Note, that model name in archiver defines how your .mar file will be named. The model name in torchserve defines the API endpoint name to invoke the model. So, those names can be the same or different, it’s up to you.
After those two command the server shall be up and running. By default TorchServe uses three ports: 8080, 8081 and 8082 for inference, management and metrics correspondingly. Go to your browser/curl/Postman and send a request to
http://localhost:8080/ping
If TorchServe works correctly you should see ‘status’: ‘Healthy’
A couple of hints for possible issues:
1. If after torchserve -start command you see errors in the log with mentioning “..no module named captum” then install it manually. I encountered this error with the torchserve 0.7.1
2. It may happen that some port is already busy with another process. Then likely you will see ‘Partially healthy’ status and some errors in log.
To check which process uses the port on Mac type (for example for 8081):
sudo lsof -i :8081
One option can be to kill the process to free the port. But it might be not always a good idea if the process is somehow important.
Instead it’s possible to specify any new port for TorchServe in a simple config file. Say, you have some application which is already working on 8081 port.

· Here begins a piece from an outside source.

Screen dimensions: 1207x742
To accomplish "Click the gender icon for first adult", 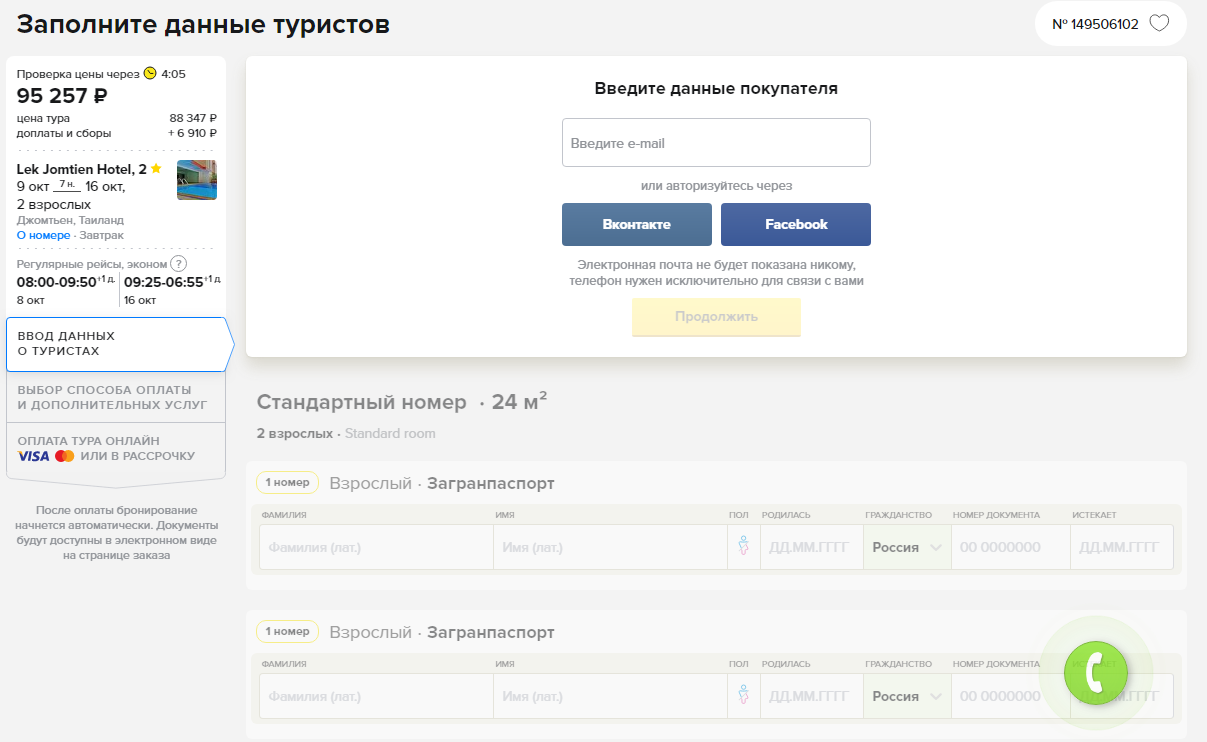I will pos(743,547).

Let’s change the default port for TorchServe management API by creating torch_config file with just one line:
management_address=https://0.0.0.0:8443
(you can choose any free port)
Next we need to let TorchServe know about the config. First, stop the unhealthy server by
torchserve --stop
Then restart it as
torchserve --start --model-store path --models fmnist=/path/fashion_mnist.mar --ts-config path/torch_config
At this step it’s assumed the server is up and running correctly. Let’s pass a random clothes image to the inference API and get the predicted label.
The endpoint for inference is
http://localhost:8080/predictions/model_name
In this example it’s http://localhost:8080/predictions/fmnist
Let’s curl it and pass an image as
curl -X POST http://localhost:8080/predictions/fmnist -T /path_to_image/image_file
for example with the sample image from the repo:
curl -X POST http://localhost:8080/predictions/fmnist -T tshirt4.jpg
(X flag is to specify the method /POST/, -T flag is to transfer a file)

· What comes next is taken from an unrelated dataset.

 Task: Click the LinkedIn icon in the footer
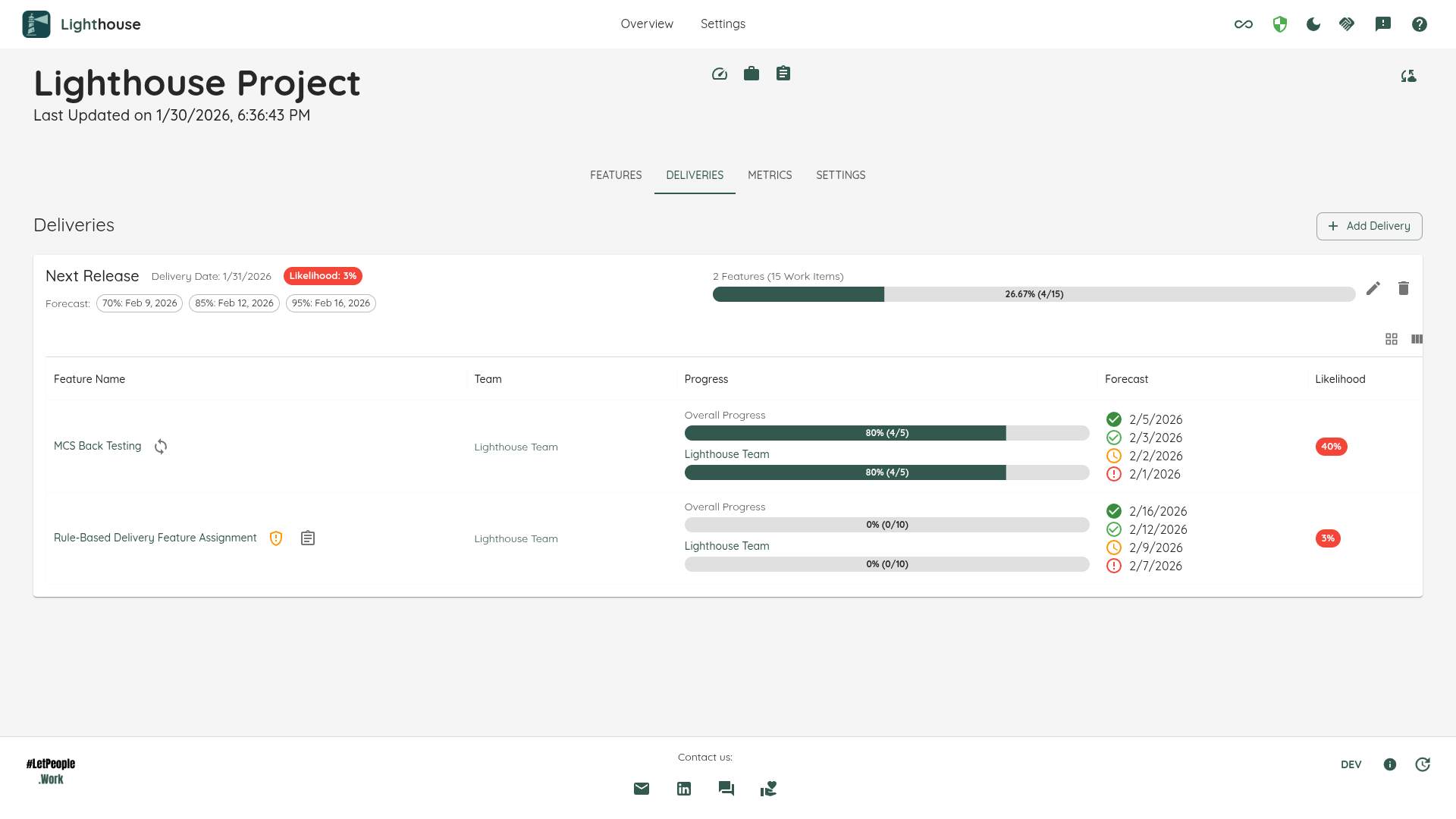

In the response we should see the predicted label:
Well, by following along this blog post we were able to create a REST API endpoint to which we can send an image and get the predicted label of the image. By repeating the same procedure on a server instead of local machine one can leverage it to create an endpoint for user-facing app, for other services or for instance endpoint for streaming ML application (see this interesting paper for a reason why you likely should not do that: https://sites.bu.edu/casp/files/2022/05/Horchidan22Evaluating.pdf)

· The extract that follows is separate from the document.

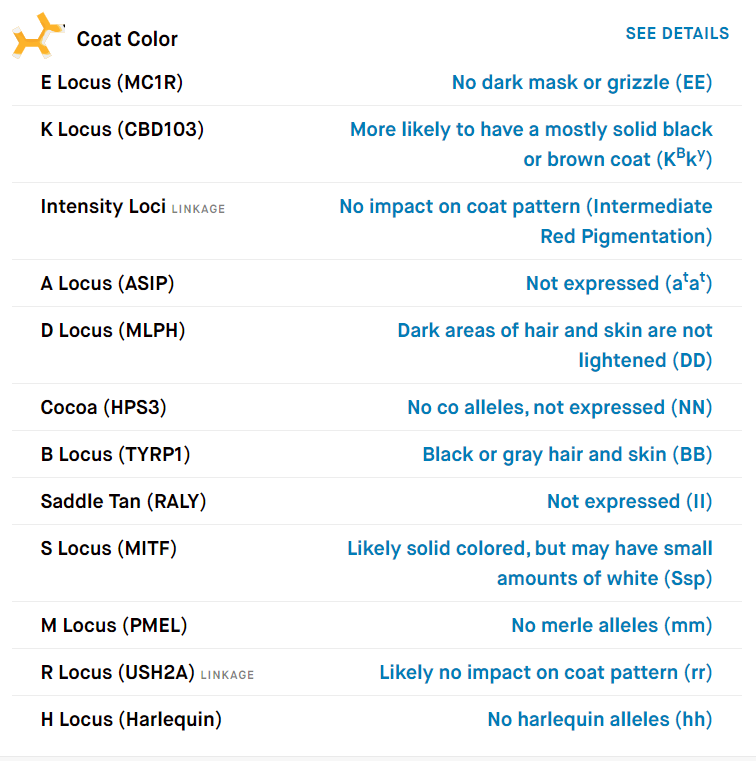
Task: Open the H Locus (Harlequin) entry
Action: coord(131,719)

Stay tuned, in the next part I’ll expand the example: let’s make a mock of Flask app for business logic and invoke an ML model served via TorchServe (and deploy everything with Kubernetes).
A simple use case: user-facing app with tons of business logic and with many different features. Say, one feature is uploading an image to apply a desired style to it with a style transfer ML model. The ML model can be served with TorchServe and thus the ML part will be completely decoupled from business logic and other features in the main app.